■ Goal:
Return every line below that contains the string "height".

■ Dataset rows:
▬▬▬

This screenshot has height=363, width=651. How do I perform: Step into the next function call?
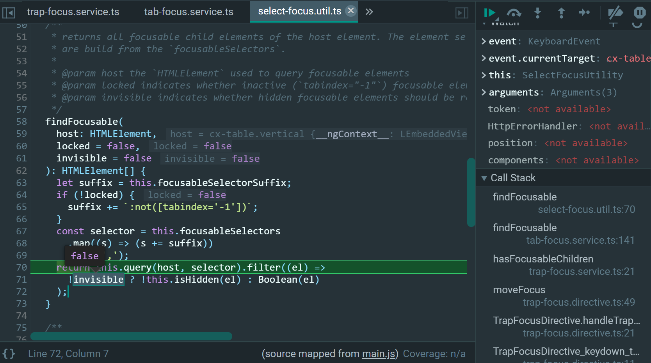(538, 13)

▬▬▬

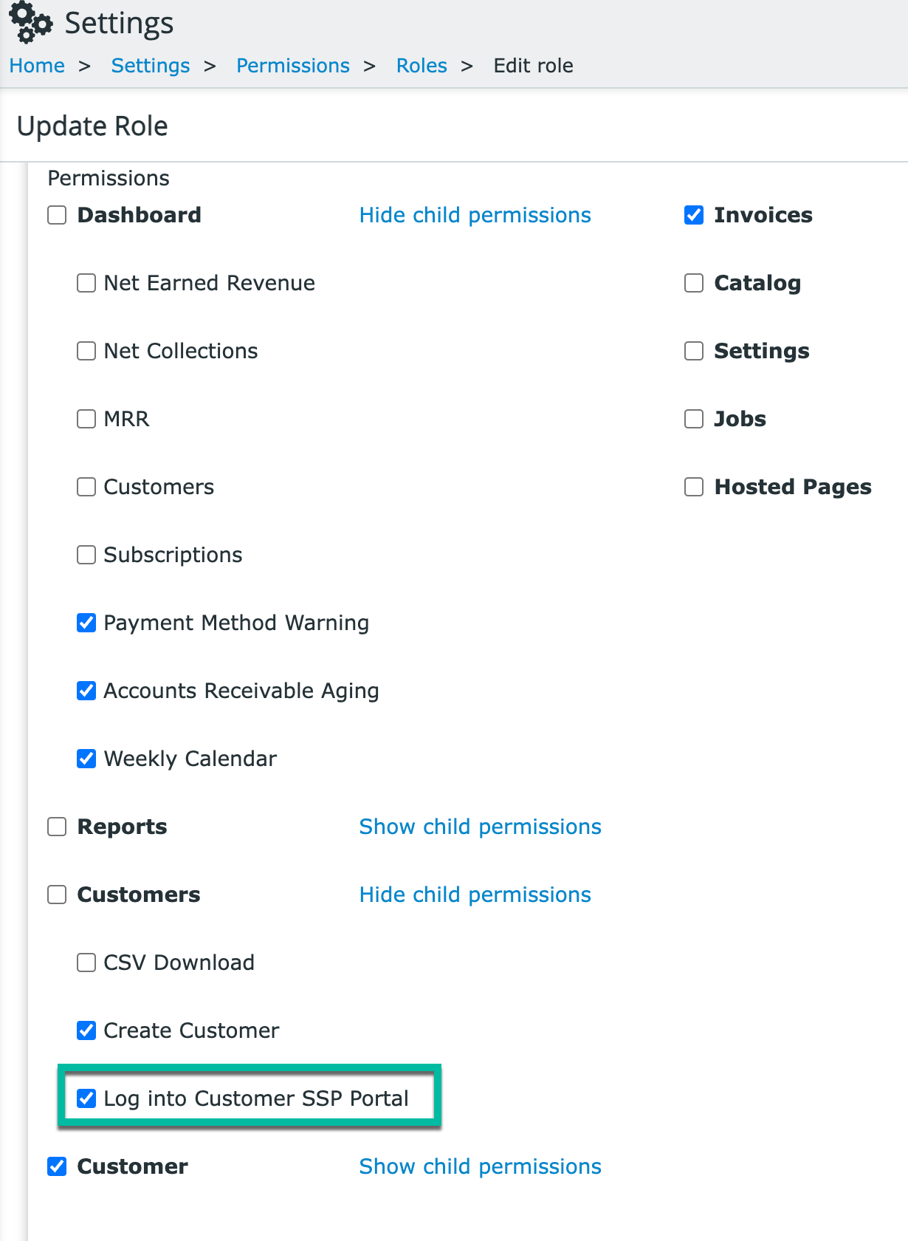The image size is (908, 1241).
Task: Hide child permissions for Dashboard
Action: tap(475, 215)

▬▬▬

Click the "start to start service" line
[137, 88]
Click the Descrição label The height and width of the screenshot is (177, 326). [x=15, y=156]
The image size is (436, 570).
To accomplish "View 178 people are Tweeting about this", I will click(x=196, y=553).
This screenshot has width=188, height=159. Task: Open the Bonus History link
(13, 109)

▬▬▬

■ Expected output:
This screenshot has height=363, width=651. How do I perform: Step into the next function call?
Click the Descrição label The height and width of the screenshot is (177, 326). [x=15, y=156]
This screenshot has width=188, height=159. Task: Open the Bonus History link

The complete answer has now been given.